(Records)
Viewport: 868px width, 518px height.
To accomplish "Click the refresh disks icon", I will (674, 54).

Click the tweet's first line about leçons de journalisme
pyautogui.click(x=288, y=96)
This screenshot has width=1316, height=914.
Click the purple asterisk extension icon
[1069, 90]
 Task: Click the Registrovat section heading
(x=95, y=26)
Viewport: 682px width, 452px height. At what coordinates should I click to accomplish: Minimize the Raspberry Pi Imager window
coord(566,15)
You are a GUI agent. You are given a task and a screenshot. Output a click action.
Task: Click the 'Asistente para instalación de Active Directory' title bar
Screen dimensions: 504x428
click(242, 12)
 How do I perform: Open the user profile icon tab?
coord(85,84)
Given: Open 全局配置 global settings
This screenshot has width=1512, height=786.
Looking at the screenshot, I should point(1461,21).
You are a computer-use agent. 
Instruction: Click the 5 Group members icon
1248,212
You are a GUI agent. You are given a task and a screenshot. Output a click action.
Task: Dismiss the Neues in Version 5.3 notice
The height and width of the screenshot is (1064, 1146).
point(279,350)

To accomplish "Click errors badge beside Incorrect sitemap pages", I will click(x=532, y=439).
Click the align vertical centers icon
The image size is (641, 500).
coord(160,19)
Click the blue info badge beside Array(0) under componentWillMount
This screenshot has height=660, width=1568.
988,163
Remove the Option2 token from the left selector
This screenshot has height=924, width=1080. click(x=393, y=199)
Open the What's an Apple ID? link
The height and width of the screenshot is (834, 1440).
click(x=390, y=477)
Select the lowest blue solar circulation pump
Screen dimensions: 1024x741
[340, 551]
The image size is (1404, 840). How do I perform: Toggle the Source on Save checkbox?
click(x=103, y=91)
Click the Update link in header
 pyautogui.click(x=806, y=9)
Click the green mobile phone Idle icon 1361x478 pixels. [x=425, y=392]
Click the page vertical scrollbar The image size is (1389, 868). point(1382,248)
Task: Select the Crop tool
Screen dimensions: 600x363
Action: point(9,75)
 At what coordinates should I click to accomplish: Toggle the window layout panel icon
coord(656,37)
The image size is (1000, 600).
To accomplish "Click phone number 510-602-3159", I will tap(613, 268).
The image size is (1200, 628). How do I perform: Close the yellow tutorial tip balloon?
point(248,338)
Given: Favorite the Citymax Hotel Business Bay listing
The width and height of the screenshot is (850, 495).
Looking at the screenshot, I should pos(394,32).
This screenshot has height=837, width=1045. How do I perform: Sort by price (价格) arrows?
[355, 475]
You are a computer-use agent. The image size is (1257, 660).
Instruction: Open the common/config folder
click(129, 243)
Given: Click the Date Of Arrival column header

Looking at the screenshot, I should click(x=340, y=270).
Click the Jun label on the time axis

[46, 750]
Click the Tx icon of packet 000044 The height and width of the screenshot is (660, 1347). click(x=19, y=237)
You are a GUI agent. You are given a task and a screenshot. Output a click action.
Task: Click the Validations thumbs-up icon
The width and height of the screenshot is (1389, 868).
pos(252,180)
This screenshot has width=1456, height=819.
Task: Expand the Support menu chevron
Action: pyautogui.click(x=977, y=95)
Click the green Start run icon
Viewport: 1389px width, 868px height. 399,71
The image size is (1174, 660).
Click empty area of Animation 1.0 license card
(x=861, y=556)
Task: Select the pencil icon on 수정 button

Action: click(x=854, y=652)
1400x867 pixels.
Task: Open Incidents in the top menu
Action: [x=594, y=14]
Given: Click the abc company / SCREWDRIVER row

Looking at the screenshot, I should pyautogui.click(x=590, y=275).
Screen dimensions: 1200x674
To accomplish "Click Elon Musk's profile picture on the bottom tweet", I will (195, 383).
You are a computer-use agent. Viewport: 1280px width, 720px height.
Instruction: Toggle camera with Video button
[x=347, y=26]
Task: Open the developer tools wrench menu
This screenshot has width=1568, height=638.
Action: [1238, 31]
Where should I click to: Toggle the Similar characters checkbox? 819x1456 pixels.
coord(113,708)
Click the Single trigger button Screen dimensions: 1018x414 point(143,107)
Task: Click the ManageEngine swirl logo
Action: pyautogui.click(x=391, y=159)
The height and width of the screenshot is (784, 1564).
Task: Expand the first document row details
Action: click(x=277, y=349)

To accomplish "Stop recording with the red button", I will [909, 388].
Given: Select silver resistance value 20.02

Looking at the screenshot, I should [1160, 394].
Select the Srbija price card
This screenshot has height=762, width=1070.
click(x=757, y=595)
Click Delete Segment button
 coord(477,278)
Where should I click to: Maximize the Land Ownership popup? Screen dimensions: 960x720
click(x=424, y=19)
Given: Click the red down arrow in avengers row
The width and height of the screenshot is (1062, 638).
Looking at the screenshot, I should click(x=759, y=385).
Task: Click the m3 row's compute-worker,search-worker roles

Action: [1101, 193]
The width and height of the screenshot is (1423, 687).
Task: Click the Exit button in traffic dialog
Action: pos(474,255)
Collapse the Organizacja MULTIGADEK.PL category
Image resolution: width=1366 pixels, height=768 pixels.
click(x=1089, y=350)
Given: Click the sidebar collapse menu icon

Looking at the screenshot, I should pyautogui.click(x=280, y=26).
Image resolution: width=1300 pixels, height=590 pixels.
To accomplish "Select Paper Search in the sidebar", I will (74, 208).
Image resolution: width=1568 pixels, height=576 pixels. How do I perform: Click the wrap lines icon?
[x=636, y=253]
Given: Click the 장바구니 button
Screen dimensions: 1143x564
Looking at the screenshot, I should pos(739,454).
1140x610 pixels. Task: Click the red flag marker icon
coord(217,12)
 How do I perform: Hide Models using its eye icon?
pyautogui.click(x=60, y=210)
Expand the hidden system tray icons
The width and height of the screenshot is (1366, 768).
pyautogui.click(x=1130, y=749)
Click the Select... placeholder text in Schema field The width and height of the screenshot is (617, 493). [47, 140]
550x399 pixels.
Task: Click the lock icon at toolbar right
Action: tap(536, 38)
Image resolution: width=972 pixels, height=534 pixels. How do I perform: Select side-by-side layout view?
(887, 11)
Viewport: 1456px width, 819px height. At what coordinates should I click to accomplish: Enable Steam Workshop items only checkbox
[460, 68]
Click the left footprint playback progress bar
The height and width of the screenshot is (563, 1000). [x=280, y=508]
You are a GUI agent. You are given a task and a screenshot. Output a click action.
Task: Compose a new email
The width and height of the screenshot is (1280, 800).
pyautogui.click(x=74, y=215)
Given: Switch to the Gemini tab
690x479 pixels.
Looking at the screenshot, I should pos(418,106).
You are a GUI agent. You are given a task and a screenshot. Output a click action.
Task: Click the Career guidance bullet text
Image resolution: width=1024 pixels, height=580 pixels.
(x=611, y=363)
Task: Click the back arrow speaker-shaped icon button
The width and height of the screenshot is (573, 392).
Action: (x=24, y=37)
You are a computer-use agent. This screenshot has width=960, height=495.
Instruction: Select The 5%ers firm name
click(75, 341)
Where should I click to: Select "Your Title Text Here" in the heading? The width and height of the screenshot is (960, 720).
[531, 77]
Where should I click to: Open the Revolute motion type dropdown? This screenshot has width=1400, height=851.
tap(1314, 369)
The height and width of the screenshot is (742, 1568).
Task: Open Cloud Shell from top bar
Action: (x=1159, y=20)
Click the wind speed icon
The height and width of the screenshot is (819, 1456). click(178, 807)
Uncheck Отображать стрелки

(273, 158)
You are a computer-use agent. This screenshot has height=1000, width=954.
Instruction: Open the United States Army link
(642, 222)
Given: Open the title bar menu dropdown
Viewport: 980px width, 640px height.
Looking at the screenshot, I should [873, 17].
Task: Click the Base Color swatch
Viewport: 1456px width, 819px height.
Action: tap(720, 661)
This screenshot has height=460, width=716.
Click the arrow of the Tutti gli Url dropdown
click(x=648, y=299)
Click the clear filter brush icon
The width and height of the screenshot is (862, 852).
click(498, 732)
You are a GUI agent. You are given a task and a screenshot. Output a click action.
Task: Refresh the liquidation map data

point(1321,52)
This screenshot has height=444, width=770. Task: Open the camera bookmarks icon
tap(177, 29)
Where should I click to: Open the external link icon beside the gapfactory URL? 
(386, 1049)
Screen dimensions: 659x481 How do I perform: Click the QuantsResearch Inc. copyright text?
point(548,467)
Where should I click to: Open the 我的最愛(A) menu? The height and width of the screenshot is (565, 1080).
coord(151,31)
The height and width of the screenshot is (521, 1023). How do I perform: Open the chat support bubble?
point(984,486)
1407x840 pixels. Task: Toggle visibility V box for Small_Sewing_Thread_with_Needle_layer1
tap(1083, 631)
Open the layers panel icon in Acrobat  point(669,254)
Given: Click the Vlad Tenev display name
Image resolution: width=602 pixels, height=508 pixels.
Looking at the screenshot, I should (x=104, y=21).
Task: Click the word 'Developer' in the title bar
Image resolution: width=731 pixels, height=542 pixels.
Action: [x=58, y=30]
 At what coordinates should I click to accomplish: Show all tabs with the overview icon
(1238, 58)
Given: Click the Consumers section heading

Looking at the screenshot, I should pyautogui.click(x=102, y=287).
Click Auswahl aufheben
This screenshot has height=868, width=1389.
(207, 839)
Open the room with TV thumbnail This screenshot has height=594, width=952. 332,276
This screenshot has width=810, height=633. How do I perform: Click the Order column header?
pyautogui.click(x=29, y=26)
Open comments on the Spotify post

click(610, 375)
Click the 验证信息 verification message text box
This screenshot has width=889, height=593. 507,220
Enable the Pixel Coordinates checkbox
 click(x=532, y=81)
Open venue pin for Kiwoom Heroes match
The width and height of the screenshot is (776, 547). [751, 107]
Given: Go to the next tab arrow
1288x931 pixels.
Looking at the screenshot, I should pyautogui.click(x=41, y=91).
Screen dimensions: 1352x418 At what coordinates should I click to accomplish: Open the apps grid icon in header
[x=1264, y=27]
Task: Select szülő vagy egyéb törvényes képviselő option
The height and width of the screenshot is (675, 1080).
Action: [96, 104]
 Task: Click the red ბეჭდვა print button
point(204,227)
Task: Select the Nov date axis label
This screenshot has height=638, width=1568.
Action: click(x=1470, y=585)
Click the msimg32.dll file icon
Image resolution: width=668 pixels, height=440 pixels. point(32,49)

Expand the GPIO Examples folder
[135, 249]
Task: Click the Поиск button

WHAT IS ASKED:
Copy out each line of the material above that contains the string "card".

OUTPUT BELOW:
Click empty area of Animation 1.0 license card
Select the Srbija price card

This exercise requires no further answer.